Gérer le harcèlement sexuel en entreprise... Oui mais comment ?

Dans les années 2000, j’ai connu un manager qui appelait une de ses collaboratrices Gina Lollobrigida pendant les réunions d’équipes. Il suggérant ainsi qu’elle avait de beaux seins. Nouvellement embauchée, elle n’osait rien dire …Elle devenait rouge, les autres collaborateurs étaient gênés pour elle. Elle a demandé à changer de service sous un prétexte professionnel… Inconcevable de nos jours !

Depuis l'affaire Weinstein, les personnes harcelées sexuellement osent davantage en parler et/ou osent le signaler. Le harcèlement sexuel a été fortement médiatisé au travers de l’affaire « Me too ». Ce n’est plus un sujet tabou.

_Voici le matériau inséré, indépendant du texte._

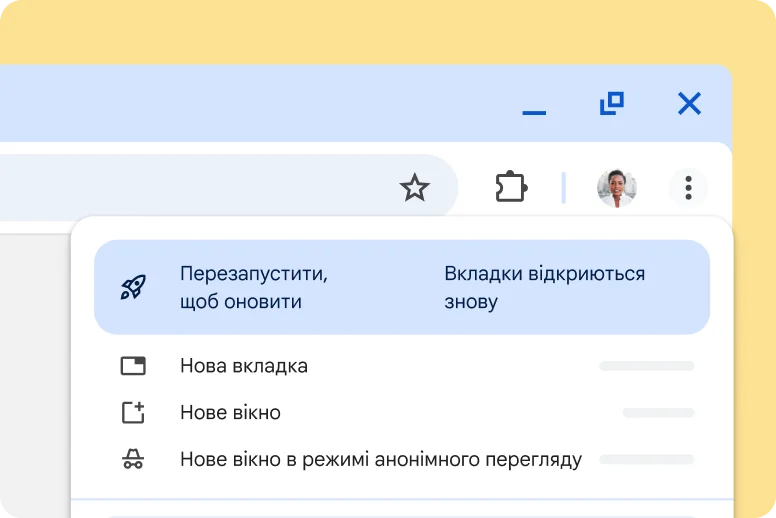
Task: Choose Нова вкладка from the menu
Action: 244,366
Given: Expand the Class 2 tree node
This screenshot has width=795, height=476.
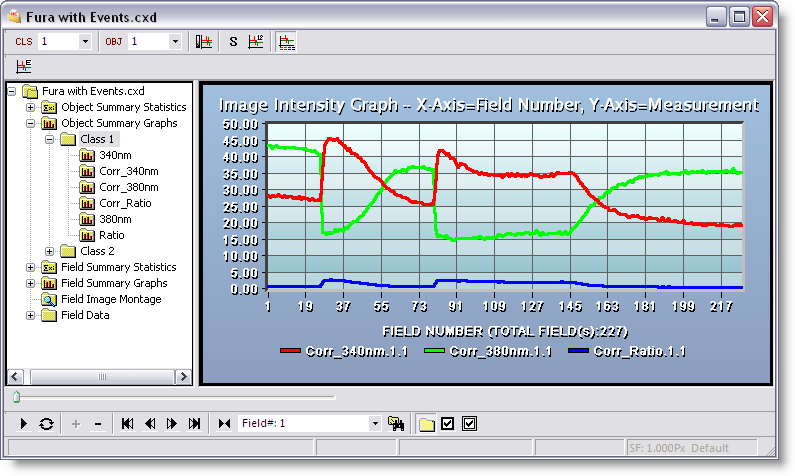Looking at the screenshot, I should click(x=50, y=251).
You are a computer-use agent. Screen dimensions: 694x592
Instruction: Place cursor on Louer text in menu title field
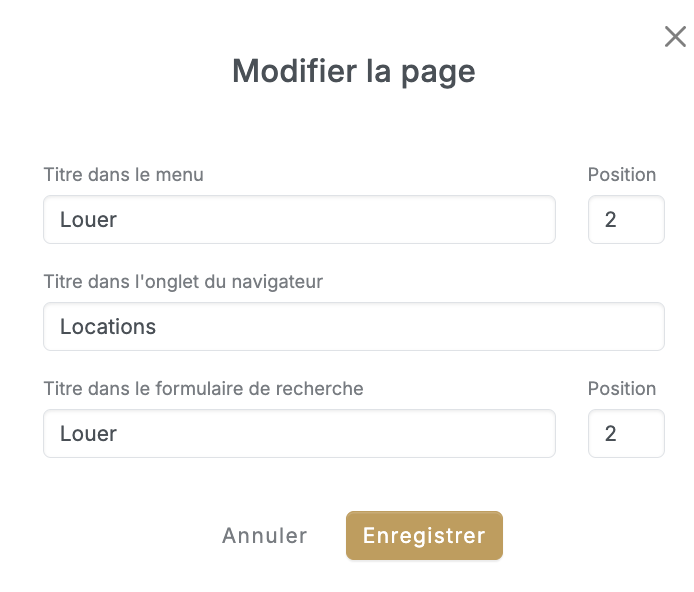(x=88, y=220)
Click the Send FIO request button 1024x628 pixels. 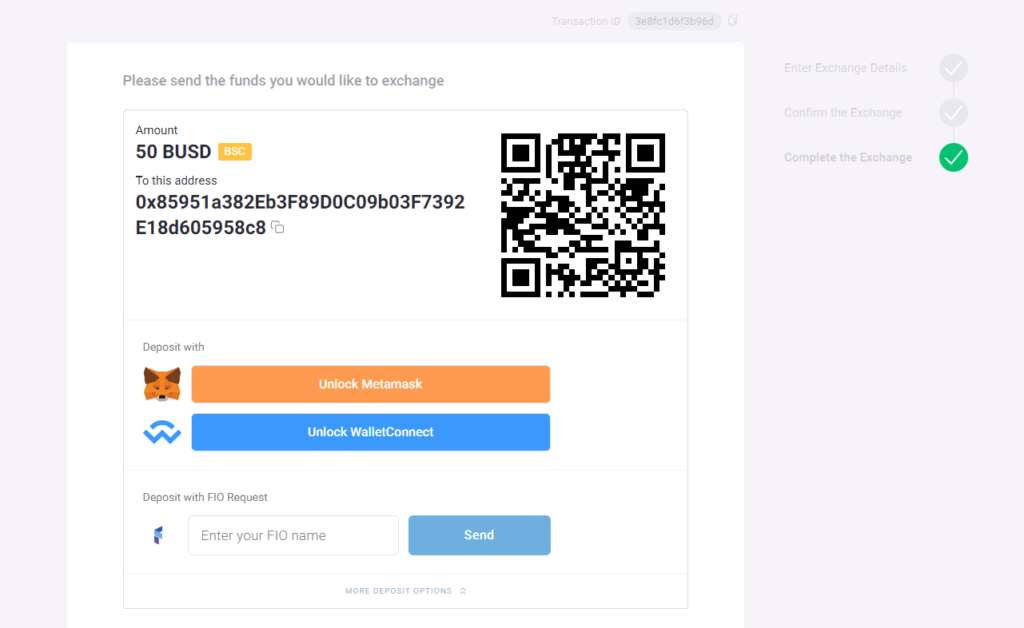click(x=479, y=535)
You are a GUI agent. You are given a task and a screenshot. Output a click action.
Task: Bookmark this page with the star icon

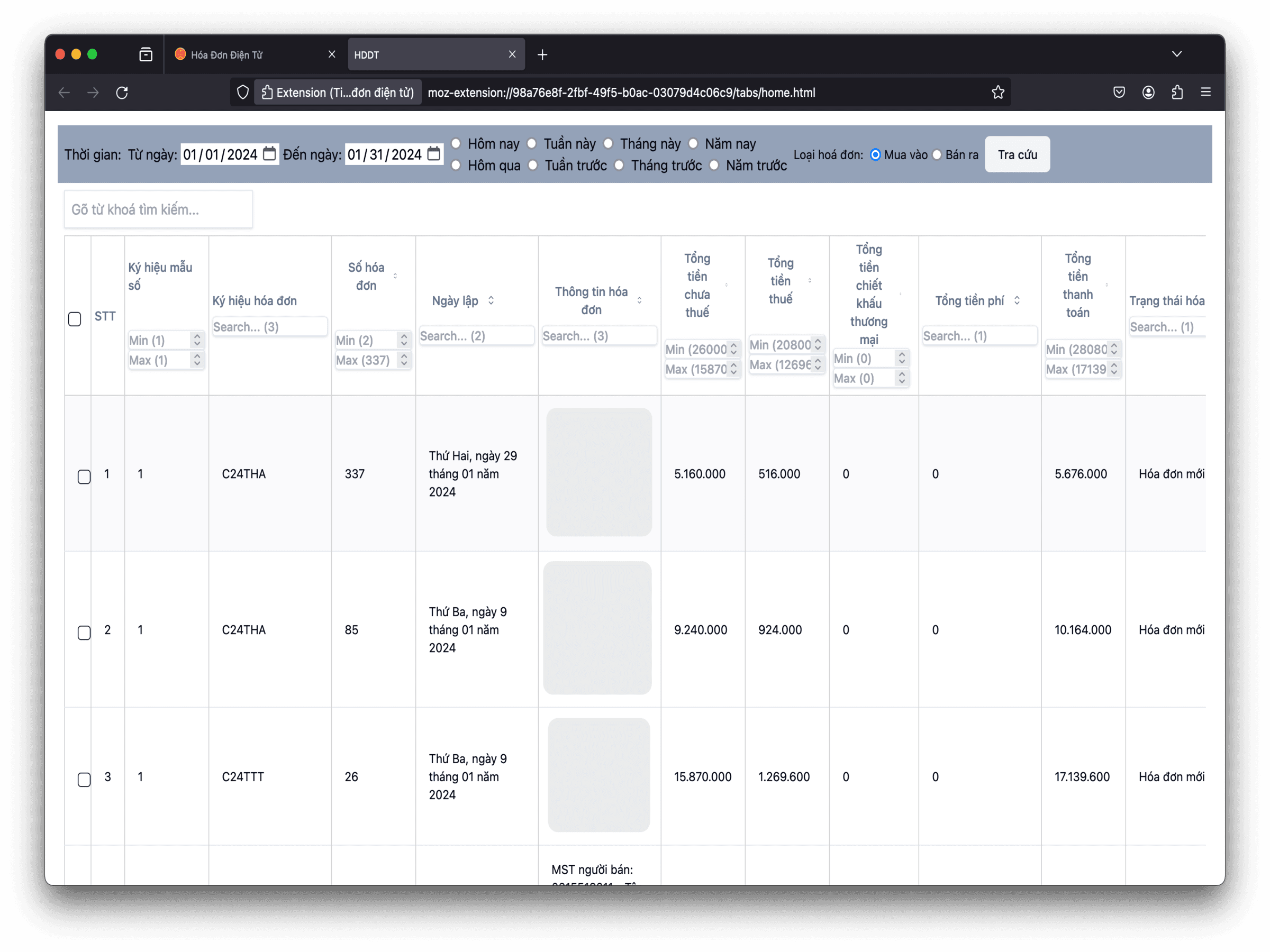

Cependant, il faut être prudent et bien cerner ce que cela revêt.
Gérer un harcèlement sexuel commence dans un premier temps par le reconnaître ou le détecter, puis le signaler, le traiter - c’est-à-dire protéger la personne présumée harcelée - et enfin sanctionner l’harceleur
si cela est prouvé. Bien entendu, il faut souligner l’importance que revêt la prévention dans le combat contre ce type de comportements !

Harcèlement sexuel au travail, de quoi parle-t-on ?

Le lieu de travail est le premier endroit où les femmes subissent le harcèlement sexuel : une femme sur cinq y serait confrontée au cours de sa vie professionnelle ! Il faut aussi rappeler, même si on l’évoque moins, que le harcèlement sexuel peut concerner deux personnes du même sexe.

Voici comment le code pénal français définit le harcèlement sexuel : “Le harcèlement sexuel est le fait d’imposer à une personne, de façon répétée, des propos ou comportements à connotation sexuelle qui, soit portent atteinte à sa dignité en raison de leur caractère dégradant ou humiliant, soit créent à son encontre une situation intimidante, hostile ou offensante. Est assimilé au harcèlement sexuel le fait, même non répété, d’user de toute forme de pression grave dans le but réel ou apparent d’obtenir un acte de nature sexuelle, que celui-ci soit recherché au profit de l’auteur des faits ou au profit d’un tiers.”

Les frontières entre le harcèlement sexuel et un processus de séduction maladroit voir grossier.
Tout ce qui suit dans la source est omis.